Start of PROVIDED MATERIAL

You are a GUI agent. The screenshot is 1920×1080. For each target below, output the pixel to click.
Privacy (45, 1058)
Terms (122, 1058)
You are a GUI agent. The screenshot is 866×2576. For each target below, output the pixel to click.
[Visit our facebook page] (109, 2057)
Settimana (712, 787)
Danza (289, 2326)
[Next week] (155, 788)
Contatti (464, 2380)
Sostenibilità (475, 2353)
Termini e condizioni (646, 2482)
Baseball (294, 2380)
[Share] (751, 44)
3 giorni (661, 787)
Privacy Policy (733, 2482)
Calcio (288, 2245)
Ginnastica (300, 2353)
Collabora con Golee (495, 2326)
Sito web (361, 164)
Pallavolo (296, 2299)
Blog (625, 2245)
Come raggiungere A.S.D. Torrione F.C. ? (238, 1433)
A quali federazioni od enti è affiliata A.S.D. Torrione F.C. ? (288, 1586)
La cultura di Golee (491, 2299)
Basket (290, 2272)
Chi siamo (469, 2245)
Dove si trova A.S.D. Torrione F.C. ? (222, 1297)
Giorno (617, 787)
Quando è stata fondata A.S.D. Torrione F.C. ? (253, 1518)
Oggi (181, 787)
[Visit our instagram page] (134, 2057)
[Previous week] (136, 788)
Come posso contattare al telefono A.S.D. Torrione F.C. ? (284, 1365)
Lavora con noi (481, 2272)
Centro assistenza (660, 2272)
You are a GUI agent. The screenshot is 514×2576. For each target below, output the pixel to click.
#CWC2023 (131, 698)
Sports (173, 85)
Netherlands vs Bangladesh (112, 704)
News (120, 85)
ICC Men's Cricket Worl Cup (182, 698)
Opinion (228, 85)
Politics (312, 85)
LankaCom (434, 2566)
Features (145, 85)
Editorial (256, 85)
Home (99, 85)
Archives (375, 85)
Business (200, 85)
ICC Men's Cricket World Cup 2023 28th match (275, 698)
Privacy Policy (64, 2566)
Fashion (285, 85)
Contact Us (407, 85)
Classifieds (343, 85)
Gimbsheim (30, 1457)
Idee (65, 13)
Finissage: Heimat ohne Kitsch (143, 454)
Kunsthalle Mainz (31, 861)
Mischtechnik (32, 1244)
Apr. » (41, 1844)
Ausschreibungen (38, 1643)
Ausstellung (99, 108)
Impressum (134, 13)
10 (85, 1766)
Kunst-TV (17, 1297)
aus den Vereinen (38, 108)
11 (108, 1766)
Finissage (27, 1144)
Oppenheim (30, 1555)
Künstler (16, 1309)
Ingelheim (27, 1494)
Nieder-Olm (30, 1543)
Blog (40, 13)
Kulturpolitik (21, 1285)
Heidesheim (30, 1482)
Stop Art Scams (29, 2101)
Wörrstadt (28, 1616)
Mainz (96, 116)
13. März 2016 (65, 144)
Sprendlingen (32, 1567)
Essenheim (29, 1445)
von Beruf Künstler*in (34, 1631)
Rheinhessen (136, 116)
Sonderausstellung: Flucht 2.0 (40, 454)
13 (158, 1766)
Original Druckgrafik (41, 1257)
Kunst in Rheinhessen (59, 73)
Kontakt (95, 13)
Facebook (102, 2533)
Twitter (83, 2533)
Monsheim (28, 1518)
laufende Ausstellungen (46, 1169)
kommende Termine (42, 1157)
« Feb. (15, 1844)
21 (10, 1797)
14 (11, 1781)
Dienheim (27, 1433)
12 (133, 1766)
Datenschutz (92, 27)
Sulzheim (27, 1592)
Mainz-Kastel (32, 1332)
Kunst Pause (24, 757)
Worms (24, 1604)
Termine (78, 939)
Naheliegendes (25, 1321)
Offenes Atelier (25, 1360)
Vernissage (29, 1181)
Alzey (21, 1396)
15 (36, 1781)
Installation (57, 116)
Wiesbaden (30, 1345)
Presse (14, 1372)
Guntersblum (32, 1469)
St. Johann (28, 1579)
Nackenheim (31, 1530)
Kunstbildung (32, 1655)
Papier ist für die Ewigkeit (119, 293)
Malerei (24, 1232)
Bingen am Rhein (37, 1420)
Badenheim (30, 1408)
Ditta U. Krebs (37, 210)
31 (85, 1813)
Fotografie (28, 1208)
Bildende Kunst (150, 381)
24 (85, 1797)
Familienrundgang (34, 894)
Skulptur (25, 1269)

End of PROVIDED MATERIAL

* [ASSIGNMENT]:
What lines in the listing above contain the word "output"? Show each one.

* [RESPONSE TO THE EXERCISE]:
You are a GUI agent. The screenshot is 1920×1080. For each target below, output the pixel to click.
You are a GUI agent. The screenshot is 866×2576. For each target below, output the pixel to click.
You are a GUI agent. The screenshot is 514×2576. For each target below, output the pixel to click.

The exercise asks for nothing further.